# Data for review:

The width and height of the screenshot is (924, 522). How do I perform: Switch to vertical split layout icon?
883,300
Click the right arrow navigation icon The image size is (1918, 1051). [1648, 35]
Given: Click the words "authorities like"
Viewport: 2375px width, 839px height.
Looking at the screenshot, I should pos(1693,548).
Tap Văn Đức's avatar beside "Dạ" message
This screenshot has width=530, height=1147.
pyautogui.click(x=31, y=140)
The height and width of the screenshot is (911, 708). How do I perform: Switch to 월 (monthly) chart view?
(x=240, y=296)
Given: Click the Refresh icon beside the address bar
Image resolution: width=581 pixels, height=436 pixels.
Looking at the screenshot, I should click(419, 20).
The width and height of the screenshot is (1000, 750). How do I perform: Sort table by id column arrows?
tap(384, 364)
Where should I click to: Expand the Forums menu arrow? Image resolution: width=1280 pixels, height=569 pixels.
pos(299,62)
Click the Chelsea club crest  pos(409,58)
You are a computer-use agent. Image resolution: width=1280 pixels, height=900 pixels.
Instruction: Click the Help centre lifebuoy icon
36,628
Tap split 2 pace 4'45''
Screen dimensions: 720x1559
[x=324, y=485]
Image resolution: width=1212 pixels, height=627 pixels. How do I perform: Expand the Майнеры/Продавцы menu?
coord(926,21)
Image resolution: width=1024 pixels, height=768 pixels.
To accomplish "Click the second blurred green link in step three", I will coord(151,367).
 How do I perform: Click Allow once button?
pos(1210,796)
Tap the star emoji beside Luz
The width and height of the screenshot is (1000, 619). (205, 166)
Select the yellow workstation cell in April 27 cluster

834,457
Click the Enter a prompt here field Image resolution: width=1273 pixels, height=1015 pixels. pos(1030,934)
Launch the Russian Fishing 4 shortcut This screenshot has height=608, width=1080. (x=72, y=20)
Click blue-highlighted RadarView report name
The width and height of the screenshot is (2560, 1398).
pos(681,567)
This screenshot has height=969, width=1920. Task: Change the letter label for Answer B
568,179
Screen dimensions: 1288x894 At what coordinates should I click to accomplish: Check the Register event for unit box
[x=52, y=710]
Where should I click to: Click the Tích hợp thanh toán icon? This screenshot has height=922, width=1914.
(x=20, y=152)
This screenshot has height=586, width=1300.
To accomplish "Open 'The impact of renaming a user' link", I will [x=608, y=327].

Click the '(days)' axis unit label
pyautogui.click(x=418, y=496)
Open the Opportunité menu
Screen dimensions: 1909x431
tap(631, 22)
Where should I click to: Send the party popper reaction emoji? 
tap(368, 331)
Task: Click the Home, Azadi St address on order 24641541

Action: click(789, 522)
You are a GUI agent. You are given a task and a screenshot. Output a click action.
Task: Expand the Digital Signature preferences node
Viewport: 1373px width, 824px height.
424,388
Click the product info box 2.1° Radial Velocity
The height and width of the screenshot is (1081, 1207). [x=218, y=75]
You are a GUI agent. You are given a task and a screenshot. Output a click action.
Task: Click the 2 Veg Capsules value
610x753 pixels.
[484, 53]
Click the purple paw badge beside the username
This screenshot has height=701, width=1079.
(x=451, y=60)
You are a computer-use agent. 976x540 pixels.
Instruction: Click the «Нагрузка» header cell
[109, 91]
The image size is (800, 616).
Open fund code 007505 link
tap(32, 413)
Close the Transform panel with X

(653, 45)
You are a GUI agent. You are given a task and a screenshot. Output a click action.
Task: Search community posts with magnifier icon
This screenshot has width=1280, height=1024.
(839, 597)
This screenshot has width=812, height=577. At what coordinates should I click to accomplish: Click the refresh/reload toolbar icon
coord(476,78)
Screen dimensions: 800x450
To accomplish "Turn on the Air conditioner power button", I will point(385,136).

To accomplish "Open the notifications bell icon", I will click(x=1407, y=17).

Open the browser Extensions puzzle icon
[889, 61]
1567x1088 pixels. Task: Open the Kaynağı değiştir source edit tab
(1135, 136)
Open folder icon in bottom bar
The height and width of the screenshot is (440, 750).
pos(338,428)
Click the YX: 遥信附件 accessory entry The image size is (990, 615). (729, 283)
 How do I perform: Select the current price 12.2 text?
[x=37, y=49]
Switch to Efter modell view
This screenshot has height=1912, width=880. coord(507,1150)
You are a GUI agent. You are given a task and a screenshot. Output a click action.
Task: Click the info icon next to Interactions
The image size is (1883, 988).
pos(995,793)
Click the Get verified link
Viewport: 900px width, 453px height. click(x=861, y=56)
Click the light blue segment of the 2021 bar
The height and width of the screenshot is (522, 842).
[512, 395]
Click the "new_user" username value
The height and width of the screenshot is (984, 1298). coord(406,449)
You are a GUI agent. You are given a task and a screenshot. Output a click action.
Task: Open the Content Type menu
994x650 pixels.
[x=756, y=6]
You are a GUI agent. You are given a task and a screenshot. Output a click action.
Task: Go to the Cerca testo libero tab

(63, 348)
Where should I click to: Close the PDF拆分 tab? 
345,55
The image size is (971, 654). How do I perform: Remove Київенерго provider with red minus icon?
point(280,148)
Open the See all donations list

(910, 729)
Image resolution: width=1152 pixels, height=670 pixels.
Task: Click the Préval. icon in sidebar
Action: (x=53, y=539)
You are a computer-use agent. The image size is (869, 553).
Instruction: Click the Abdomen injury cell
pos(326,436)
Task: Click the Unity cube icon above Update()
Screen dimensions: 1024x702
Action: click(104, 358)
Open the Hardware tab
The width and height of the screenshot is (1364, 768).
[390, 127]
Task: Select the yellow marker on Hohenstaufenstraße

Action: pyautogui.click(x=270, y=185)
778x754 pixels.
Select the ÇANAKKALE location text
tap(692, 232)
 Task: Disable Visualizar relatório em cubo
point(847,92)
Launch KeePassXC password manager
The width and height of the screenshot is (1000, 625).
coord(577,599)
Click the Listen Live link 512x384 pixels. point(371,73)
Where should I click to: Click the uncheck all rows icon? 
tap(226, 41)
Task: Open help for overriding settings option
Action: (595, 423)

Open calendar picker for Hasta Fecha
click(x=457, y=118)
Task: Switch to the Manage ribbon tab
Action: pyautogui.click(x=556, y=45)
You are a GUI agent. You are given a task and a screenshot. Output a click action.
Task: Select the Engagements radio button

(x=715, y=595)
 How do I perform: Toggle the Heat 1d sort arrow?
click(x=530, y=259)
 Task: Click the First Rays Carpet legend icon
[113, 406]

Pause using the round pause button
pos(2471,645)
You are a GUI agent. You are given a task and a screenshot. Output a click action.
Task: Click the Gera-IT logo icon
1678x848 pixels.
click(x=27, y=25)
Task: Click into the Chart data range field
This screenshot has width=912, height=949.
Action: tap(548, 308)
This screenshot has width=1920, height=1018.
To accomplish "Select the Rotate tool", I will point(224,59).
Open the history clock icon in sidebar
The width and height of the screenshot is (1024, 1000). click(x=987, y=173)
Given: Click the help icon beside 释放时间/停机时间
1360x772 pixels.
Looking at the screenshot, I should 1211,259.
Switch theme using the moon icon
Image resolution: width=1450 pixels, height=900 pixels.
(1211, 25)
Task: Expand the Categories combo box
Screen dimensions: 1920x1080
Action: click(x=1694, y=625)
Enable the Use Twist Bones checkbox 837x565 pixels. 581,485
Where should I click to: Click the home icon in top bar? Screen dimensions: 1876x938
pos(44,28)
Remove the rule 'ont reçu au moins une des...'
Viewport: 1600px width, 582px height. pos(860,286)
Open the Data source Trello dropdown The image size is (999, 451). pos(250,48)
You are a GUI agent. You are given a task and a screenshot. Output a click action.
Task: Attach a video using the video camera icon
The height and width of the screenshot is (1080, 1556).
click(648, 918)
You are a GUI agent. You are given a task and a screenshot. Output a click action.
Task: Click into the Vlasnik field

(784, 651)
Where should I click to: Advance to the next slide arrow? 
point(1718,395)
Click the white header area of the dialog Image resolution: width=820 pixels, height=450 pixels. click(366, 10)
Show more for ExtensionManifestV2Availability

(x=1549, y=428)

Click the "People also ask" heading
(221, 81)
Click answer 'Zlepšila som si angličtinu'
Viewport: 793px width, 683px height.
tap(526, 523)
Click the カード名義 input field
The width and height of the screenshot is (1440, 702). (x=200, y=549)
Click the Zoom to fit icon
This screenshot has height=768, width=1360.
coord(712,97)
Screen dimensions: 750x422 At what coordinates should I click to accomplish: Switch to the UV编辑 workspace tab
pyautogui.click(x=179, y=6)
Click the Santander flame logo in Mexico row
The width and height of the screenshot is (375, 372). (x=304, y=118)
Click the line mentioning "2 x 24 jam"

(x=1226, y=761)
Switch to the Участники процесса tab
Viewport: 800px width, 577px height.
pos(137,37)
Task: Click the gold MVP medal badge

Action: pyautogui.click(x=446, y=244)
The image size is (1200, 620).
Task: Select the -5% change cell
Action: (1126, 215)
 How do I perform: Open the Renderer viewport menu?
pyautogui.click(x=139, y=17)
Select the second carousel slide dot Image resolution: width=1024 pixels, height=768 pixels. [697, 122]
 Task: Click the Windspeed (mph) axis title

# Required action:
Where a line above holds the string "will", copy that line.

# Exercise output:
To accomplish "Click the second blurred green link in step three", I will coord(151,367).
To accomplish "Open 'The impact of renaming a user' link", I will [x=608, y=327].
To accomplish "Turn on the Air conditioner power button", I will point(385,136).
To accomplish "Open the notifications bell icon", I will click(x=1407, y=17).
To accomplish "Select the Rotate tool", I will point(224,59).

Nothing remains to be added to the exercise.